スタッフルーム

引っ越したお墓

故郷のお墓に行ってみて驚いた!
祖母から聞いていた「昔の家来のお墓」はそのままで、「我家の一族の墓」は
全てひっくり返されていた。

晩年の父は故郷の墓が遠すぎるからと福岡に墓所を購入した。
自分の没後、妻である私の母がお参りするのに近い方が良かろうということが理由であったそうだ。
父の弟である叔父と共同で購入したと、後で聞いた。
私にも話があったが、長崎県平戸市は確かに遠い、しかし数百年前からのお墓を移転する気になれず賛同しなかった。
私の意見に関係なく福岡の墓所は購入された。
新しく購入した福岡の墓を前に、父は「ここに最初に入るのは誰かな」と母に言ったそうである。

父の死後、私は平戸の墓所に新しい墓石を建てた。父以降の直系はここに入ろうと決めて建てたものである。
水道を引いて、小さな倉庫を建て、周囲を明るくする為に大きな樹々を伐採して、その大木で幾つかのベンチをつくり、洋芝をはわせて小さな公園を作った。
墓所の入口には、誰がお参りに来ても少しは楽しい気持ちになれるように、
大きな石に「よく来てくれたね」と文字を彫って建てた。
それからは昔祖母に言われたように可能な限り先祖に会いに来た。

お墓掃除は大変な作業であった。

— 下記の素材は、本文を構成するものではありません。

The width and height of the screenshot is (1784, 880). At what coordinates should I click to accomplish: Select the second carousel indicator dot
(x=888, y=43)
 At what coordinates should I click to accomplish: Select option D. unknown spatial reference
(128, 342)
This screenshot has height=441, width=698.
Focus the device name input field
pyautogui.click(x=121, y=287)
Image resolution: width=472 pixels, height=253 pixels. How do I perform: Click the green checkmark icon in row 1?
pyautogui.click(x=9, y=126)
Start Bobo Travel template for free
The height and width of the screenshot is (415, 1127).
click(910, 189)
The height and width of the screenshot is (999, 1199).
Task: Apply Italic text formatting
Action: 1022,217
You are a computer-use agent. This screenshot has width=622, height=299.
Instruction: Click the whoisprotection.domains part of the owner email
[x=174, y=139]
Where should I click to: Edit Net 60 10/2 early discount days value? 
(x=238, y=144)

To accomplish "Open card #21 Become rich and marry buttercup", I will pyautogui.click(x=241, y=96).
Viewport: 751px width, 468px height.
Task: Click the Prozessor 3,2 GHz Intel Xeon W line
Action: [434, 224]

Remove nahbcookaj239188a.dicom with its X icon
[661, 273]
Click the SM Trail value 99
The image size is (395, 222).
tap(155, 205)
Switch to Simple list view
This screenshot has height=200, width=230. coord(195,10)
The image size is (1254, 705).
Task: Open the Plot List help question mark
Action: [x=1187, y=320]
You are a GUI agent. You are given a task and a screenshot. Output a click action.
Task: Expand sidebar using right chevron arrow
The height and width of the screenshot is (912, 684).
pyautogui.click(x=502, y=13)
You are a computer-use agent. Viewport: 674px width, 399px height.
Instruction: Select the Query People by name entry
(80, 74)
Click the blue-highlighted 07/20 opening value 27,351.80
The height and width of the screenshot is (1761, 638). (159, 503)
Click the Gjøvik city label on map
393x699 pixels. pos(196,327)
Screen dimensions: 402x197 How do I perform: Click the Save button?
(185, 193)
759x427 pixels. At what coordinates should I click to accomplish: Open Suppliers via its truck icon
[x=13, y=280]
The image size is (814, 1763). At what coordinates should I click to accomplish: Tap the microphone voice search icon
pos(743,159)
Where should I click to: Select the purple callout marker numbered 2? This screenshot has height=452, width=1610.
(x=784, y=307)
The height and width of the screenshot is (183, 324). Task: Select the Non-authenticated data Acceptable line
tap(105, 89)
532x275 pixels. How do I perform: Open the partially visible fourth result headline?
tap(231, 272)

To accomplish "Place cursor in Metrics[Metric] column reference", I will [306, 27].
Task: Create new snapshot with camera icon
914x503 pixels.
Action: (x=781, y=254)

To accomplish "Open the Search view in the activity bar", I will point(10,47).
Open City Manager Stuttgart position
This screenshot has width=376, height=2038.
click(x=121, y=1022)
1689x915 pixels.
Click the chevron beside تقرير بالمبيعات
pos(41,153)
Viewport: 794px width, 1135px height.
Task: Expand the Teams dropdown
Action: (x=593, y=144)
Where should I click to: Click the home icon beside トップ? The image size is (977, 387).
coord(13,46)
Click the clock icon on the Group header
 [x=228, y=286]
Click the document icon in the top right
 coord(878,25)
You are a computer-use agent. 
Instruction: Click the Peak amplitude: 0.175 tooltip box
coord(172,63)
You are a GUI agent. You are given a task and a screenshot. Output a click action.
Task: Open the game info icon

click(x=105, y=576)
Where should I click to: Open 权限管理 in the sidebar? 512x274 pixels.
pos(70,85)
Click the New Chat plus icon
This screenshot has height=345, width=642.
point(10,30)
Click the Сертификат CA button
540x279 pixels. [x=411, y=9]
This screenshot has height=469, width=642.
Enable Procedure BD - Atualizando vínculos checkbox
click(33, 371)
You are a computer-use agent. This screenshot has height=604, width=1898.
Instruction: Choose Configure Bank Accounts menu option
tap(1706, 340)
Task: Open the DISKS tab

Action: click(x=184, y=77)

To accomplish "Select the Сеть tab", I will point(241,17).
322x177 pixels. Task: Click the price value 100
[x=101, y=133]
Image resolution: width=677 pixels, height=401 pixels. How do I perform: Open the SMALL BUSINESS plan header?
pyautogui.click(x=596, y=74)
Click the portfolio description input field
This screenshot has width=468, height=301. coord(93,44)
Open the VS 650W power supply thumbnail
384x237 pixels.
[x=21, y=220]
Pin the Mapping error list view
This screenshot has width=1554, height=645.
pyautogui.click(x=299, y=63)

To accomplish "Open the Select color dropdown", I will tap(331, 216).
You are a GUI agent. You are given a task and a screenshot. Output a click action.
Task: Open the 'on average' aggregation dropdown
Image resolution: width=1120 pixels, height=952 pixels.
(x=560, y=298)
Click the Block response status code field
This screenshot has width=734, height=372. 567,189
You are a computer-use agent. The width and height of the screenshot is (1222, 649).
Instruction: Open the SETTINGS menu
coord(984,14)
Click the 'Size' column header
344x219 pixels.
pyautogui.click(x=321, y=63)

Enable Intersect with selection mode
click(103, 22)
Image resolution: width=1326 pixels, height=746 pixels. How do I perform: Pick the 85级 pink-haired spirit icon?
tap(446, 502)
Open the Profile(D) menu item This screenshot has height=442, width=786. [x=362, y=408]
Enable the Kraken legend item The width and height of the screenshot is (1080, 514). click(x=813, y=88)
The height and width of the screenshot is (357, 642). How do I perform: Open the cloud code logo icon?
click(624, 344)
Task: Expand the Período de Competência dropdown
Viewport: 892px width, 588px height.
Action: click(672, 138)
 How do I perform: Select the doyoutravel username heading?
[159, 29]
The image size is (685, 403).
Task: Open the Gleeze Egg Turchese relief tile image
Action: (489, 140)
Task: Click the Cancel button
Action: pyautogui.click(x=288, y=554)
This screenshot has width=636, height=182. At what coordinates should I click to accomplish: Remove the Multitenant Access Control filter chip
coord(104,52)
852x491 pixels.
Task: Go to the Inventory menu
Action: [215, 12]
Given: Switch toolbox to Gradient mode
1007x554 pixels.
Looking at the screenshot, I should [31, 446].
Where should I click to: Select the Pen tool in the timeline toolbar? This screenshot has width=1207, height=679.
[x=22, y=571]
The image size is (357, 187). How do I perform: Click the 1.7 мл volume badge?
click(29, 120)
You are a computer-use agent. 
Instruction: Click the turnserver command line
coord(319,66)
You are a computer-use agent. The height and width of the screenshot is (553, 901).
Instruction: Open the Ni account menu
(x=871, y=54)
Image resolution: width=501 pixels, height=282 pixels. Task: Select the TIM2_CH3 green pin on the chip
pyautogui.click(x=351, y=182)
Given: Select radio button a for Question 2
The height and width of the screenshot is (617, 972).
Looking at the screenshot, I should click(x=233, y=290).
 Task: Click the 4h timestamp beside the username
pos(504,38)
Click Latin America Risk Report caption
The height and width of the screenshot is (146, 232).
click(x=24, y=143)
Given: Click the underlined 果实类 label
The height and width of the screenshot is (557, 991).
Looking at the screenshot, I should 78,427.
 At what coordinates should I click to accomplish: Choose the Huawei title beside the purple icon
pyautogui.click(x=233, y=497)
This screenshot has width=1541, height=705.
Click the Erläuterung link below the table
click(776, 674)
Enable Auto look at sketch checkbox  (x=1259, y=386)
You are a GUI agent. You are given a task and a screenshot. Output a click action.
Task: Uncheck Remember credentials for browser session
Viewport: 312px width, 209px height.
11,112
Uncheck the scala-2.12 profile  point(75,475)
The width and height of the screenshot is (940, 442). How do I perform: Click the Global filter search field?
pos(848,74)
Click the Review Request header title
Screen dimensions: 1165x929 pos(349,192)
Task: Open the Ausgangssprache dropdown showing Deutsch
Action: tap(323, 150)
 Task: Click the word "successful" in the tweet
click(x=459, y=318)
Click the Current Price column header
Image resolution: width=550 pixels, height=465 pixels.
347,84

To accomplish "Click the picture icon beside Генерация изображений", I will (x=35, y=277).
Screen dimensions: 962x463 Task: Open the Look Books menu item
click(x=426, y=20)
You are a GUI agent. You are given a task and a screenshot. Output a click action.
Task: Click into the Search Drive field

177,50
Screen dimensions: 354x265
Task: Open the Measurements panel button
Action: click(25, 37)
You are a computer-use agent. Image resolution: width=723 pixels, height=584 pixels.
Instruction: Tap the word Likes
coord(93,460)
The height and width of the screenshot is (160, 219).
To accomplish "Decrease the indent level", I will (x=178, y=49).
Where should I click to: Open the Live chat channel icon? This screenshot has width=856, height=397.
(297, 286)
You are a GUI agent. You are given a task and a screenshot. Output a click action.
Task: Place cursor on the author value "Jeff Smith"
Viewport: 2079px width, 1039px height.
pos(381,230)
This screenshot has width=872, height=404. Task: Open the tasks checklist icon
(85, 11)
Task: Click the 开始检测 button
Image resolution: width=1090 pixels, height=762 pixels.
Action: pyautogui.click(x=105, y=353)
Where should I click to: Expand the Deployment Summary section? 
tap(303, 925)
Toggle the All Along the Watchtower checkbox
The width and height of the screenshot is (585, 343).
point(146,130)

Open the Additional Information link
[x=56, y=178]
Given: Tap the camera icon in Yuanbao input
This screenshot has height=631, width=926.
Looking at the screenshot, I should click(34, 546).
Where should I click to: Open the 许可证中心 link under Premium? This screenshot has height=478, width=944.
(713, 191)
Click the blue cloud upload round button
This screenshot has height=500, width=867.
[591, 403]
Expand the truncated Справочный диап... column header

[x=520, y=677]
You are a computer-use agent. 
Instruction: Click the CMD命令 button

我家の一族だけでなく、昔の家来のお墓全てをきれいにして生花を献花するだけで丸1日かかった。

数年後事業に失敗した私は当分お墓に来れない旨を先祖に報告に行った。
そして「ひっくり返されたお墓」を見たのである。

福岡に戻って聞いた母の返事は「弟が一族の墓を福岡に移した」。
お墓の移転については再度火葬して神道の式を挙げて移転することは少し知ってはいたが、これだけの数のお墓を移転した弟は1人で実行したのか、委託したのかは弟が死んでしまった今は判らない。
無残に見えたひっくり返されたお墓は、私の事業の失敗と同時に我家の終焉を迎えたように思えて情けなかった。

後で知った事だが、以前弟は平戸の実家にあった樹齢450年位の槇の大木を切って売ったことがあった。
当時実家の敷地の4つの角には「神木」と言われた大きな木があったが、その内の1本で門の左手にあった。
弟に驚かされたのは2度目である。
せめてお墓は掘り返したままではなく、整頓して欲しかった。

先祖の方々は今まで「個人墓」だったのが「家墓」になって、一族がみんな集まって喜んでいるかもしれない。
父の遺骨は分骨して福岡の墓地にも眠っていて、お参りするのは確かに便利ではあるが、「先祖があるから今がある」考えはあくまで平戸に対してだけである。

今、私は全てに「恨みつらみ」が無くなり、静かな平和で1日が終わることだけを心がけている。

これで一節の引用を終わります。